630. Penalty for wrongful withholding of Property(1) If any officer or employee
of a company (a) wrongfully obtains possession of any property of a company; or
(b) having any such property in his possession, wrongfully withholds it or
knowingly applies it to purposes other than those expressed or directed in the
articles and authorised by the Act; he shall, on the complaint of the company or
any creditor or contributory thereof, be punishable with fine which may extend
to one thousand rupees.
(2)
The Court trying the offence may also order such 758 officer or employee to
deliver up or refund, within a time to be fixed by the Court, any such property
wrongfully obtained or wrongfully withheld or knowingly misapplied, or in
default, to suffer imprisonment for a term which may extend to two years."
There was a divergence of opinion between the Bombay High Court and the
Calcutta High Court regarding the interpretation of the words "any officer
or employee of a company", the Bombay High Court giving a broader
interpretation to the words and the Calcutta High Court giving a narrow
interpretation. The controversy was set at rest by this Court in Baldev Krishna
Sahi v. Shipping Corpn. of India Ltd., [1987] (IV) SCC 361 by holding that the
term "officer or employee" of a company applies not only to existing
officers or employees but also to past officers or employees if such, officer
or employee either (a) wrongfully obtains possession of any property, or (b)

========================================

__What the task requires__:
Answer these from the passage on wrongful withholding of company property:
(a) What is the maximum fine for the offense?
(b) For what maximum term may imprisonment be imposed on default of delivery or refund?
(c) Which High Court gave a narrow interpretation to the words "any officer or employee of a company"?

__Material provided__:

========================================

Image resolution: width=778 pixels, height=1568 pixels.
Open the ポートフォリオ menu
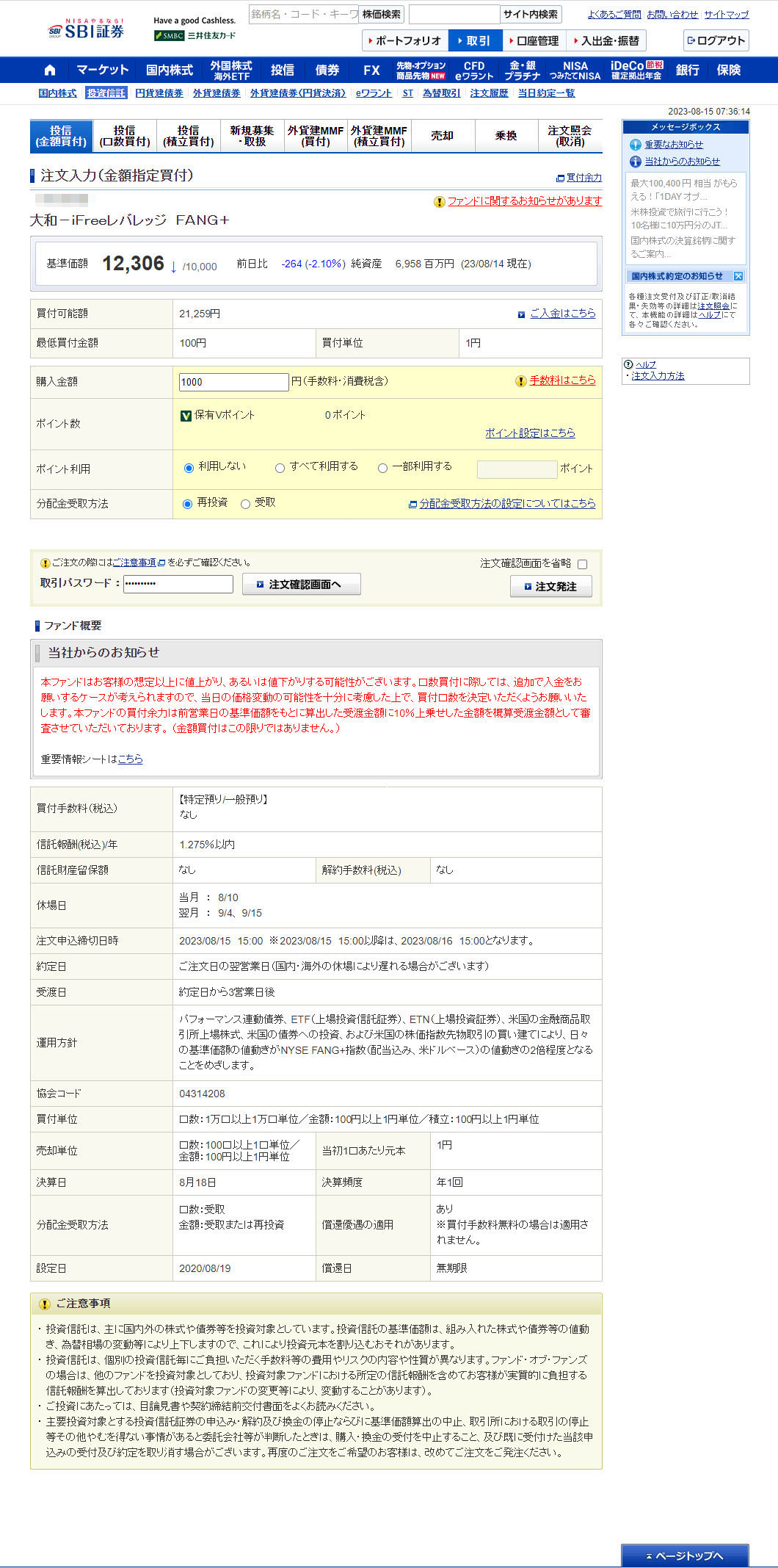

========================================

__Worked answer__:
(a) One thousand rupees.
(b) Two years.
(c) The Calcutta High Court.